My guess with anyone who brings that kind of lawsuit is the kind of guy who peaked in highschool and does nothing but blame everyone around him for his own mediocre existence.

It would take wrongdoing with malicious intent for me to ever want to sue someone.


----------



## legallyillegal (Oct 6, 2008)

what the fucking fuck

what bills? this is canada

and The Cut is an _extremely_ mellow green run


----------



## Guest (Apr 16, 2010)

I thought Canada had free health care? What's the 30k going towards? It said the 4yo fully recovered, so obviously it isn't going to affect his future moblity. People need to stop being so greedy! I would never ruin some 18yo's life for something like this. Poor kid probably won't be able to go to college now!


----------



## BliND KiNK (Feb 22, 2010)

Just goes to show you.. some people are just nasty.. If the guy stopped took off his snowboard... tried to help make sure the kid was alright and everything.. I just can't imagine someone suing a person like that? The only way I could see it possible, is if the guy was burning through the green and even then.. collisions are going to happen on green runs, blue runs.. it's a fact of life.. I had someone put their skis between my bindings just the other day, luckily somehow neither of us were seriously injured.


----------



## InfiniteEclipse (Jan 2, 2009)

I'd argue the negligence falls on the father for failing to stay behind his child and better protecting him


----------



## Flick Montana (Jul 9, 2007)

I don't get it. Not taking the snowboarder vs. skier side, but what evidence is there that the snowboarder was reckless. The father should have had his son in FRONT of him, not trailing behind. And, if anything, it seems as though they are the ones who acted irresponsibly.

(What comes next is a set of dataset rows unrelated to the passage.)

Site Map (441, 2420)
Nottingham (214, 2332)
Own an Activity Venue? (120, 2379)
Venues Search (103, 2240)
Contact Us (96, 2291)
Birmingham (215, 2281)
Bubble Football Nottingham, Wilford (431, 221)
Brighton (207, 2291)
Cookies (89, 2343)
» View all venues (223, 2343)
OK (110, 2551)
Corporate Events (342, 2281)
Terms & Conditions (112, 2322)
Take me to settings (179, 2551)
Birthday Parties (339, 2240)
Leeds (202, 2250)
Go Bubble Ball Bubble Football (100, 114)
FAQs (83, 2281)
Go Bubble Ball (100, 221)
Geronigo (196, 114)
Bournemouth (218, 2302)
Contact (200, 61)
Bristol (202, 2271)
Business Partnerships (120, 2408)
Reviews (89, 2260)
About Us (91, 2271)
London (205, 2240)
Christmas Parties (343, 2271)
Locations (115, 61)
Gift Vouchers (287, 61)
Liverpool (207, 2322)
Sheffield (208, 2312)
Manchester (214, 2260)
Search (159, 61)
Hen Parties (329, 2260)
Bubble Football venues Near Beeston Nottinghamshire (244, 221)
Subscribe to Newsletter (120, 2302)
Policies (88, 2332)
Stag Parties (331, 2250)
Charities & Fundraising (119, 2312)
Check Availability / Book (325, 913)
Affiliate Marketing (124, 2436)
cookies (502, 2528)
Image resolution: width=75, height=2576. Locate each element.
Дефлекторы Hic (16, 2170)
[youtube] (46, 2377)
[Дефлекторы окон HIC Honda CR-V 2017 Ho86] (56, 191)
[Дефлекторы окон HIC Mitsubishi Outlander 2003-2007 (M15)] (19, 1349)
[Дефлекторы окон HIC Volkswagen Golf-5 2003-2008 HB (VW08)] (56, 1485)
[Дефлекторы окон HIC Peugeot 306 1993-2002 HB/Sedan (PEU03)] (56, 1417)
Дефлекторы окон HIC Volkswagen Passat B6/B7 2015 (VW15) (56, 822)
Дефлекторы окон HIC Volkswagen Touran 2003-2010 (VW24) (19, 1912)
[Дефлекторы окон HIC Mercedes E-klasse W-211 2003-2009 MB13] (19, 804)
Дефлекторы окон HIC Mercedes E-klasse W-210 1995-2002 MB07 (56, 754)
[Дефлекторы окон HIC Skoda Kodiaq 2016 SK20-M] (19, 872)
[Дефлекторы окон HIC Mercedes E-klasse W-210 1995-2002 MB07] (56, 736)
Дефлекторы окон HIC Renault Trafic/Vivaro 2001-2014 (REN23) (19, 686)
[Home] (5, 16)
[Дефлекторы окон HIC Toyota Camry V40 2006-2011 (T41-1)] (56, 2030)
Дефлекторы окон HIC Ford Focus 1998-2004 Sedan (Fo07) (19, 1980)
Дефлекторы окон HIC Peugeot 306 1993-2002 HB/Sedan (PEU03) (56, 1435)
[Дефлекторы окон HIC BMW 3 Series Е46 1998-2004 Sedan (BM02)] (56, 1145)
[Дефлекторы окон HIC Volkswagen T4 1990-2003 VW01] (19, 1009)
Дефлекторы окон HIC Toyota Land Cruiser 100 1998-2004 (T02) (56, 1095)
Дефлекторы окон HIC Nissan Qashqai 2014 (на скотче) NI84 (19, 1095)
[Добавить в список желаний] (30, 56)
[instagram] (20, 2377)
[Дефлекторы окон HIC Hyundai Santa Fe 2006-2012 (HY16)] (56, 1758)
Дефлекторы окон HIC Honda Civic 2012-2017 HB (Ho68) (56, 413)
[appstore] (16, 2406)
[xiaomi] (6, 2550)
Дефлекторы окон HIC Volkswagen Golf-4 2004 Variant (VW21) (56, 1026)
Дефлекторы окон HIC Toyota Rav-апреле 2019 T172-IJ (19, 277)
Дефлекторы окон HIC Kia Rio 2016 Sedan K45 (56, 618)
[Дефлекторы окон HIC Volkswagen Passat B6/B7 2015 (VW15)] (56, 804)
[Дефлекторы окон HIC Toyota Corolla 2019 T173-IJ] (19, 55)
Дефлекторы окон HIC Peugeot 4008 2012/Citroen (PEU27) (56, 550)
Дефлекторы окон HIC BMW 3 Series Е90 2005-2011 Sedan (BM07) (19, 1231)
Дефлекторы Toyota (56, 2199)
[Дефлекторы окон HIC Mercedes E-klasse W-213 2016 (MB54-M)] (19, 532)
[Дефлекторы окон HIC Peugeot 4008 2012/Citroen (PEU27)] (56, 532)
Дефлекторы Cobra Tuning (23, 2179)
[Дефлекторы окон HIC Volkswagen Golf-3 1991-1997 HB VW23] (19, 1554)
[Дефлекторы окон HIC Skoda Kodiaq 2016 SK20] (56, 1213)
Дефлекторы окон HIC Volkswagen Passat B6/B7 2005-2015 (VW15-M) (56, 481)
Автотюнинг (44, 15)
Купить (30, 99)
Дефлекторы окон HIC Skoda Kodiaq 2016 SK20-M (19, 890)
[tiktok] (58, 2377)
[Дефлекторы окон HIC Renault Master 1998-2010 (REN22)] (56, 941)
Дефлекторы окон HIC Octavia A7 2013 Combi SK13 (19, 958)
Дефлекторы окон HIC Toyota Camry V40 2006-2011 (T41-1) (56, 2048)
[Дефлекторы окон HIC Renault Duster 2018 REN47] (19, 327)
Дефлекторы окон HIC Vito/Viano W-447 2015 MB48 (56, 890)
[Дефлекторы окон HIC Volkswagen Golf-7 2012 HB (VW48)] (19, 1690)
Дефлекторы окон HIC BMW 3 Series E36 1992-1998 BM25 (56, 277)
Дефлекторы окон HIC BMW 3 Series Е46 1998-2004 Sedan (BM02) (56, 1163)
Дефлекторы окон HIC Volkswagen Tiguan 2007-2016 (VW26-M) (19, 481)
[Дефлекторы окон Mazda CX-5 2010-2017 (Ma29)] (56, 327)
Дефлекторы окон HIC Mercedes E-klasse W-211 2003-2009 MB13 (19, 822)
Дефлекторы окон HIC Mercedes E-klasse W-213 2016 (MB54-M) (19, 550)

Whatever happened to accidents? Now everyone has to sue? Didn't the dad have insurance? I don't get it.


----------



## gjsnowboarder (Sep 1, 2009)

It sounds like to me that it came down to you was more erroneous, Who was the downhill rider, who was in control, who was merging, who was disobeying a sign/rope. To bad there wasn't more details here. Bet the judge was a skier that disliked boarders though.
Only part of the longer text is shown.